MOTIFS DE LA DECISION :
En vertu des dispositions de l’article L.622-7, II du code de commerce, le juge-commissaire peut autoriser le débiteur à faire un acte de disposition étranger à la gestion courante de l’entreprise, ['], à payer le transporteur exerçant une action au titre de l’article L.132-8 du code de commerce ou à compromettre ou transiger.

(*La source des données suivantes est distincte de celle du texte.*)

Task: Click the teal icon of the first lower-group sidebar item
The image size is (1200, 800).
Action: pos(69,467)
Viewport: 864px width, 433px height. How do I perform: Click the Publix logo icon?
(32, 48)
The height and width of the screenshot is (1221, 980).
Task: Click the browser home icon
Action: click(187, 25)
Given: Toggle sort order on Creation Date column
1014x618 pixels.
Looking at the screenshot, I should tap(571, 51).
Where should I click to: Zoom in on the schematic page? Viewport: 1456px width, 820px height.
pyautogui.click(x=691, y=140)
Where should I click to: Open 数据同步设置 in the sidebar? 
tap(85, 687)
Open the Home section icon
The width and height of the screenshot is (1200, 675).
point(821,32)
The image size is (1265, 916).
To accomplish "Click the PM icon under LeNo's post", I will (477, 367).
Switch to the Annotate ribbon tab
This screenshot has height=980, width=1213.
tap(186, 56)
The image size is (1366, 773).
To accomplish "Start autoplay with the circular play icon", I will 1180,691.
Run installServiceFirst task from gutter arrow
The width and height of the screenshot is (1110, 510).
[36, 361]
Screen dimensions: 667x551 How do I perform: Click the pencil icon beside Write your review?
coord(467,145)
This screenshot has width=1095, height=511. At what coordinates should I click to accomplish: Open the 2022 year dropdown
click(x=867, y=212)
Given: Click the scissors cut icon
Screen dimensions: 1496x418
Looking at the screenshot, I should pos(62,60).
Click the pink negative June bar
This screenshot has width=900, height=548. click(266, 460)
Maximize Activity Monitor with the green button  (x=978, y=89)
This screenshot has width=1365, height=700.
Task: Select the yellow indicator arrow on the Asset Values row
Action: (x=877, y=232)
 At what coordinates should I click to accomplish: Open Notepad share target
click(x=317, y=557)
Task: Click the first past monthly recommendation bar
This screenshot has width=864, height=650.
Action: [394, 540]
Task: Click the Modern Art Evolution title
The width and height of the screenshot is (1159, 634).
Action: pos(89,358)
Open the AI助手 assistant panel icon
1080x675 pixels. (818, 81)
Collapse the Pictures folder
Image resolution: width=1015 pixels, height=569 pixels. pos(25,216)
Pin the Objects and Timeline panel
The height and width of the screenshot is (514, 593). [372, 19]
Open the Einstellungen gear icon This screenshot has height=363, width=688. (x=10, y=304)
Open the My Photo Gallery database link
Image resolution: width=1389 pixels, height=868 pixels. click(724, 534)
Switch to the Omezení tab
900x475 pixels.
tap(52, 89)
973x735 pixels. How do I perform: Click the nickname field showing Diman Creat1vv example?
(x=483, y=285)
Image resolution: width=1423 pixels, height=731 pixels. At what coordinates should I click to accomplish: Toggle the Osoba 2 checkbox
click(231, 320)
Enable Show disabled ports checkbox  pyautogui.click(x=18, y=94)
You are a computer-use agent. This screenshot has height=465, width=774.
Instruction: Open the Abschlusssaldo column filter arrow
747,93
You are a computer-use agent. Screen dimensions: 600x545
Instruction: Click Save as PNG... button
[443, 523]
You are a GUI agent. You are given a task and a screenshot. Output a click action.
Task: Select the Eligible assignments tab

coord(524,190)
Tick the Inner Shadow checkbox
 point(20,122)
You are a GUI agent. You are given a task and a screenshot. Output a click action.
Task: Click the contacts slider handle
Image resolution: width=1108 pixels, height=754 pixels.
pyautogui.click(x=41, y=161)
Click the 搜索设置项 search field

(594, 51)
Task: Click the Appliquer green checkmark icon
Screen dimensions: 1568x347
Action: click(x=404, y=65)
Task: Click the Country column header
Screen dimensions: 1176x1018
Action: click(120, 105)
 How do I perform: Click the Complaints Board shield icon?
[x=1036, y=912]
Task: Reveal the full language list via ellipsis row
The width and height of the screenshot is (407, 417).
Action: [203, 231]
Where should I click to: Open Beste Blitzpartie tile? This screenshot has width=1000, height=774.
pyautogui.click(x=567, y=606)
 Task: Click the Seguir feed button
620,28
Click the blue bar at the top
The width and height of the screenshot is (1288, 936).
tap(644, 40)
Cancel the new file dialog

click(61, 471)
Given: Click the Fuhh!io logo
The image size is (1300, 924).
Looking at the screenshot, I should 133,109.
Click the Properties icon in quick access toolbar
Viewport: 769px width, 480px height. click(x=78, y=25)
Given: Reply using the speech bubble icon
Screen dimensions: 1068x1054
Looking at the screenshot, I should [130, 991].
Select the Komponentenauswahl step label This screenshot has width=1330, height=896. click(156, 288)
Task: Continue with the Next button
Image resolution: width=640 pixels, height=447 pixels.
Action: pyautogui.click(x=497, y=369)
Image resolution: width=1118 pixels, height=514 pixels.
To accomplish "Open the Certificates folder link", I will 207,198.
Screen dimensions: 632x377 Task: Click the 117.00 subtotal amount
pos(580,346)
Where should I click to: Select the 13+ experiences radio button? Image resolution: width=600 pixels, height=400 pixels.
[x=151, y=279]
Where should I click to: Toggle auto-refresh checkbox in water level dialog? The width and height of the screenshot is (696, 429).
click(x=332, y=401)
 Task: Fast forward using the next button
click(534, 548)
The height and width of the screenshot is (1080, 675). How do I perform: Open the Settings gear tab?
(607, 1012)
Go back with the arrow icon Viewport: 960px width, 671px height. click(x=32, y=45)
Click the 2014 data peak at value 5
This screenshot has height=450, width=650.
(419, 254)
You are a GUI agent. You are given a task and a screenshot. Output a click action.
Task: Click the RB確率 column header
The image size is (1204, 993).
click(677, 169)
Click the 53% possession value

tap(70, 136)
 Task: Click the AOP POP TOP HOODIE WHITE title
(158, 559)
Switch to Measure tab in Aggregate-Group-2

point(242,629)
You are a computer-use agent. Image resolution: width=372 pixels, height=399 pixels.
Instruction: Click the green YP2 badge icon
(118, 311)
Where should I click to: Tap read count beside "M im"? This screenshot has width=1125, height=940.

Conformément à l’article R.622-6 du code de commerce, lorsque le juge-commissaire statue sur une demande d’autorisation en application de l’article L.622-7 II du code de commerce, le débiteur, l’administrateur lorsqu’il est désigné et le mandataire judiciaire sont convoqués.
Bien que la société [D] ait été partie appelée devant le juge-commissaire et qu’en sa qualité de débitrice à la procédure collective, ce soit elle seule que l’ordonnance critiquée a autorisé à transiger, l’AGS n’a pas justifié l’avoir appelée à l’instance d’appel, ni ses liquidateurs.
Or, si l’AGS poursuit la nullité de l’ordonnance rendue par le juge commissaire à l’encontre des administrateurs judiciaires et des créanciers, les premiers n’ayant pas ainsi qu’elle le soutient aucun pouvoir de représentation de la débitrice, la décision à intervenir, en l’absence de la société [D] à l’instance, serait privée d’effet à son égard et entraînerait une incompatibilité des décisions entre elles comme l’impossibilité de les exécuter, caractérisant l’indivisibilité de l’instance à l’égard de la débitrice, des organes de la procédure collective et du créancier concerné par la transaction.
La fin de non-recevoir d’ordre public tenant à l’indivisibilité de l’instance n’ayant pas été régularisée depuis l’arrêt avant dire droit, l’appel de l’AGS ne pourra qu’être déclaré irrecevable.
PAR CES MOTIFS
Déclare irrecevable l’appel de l’Association UNEDIC Délégation AGS CGEA – [Localité 12] (AGS),
Condamne l’Association UNEDIC Délégation AGS CGEA – [Localité 12] (AGS) aux dépens de l’instance d’appel,
Rejette les demandes fondées sur l’article 700 du code de procédure civile.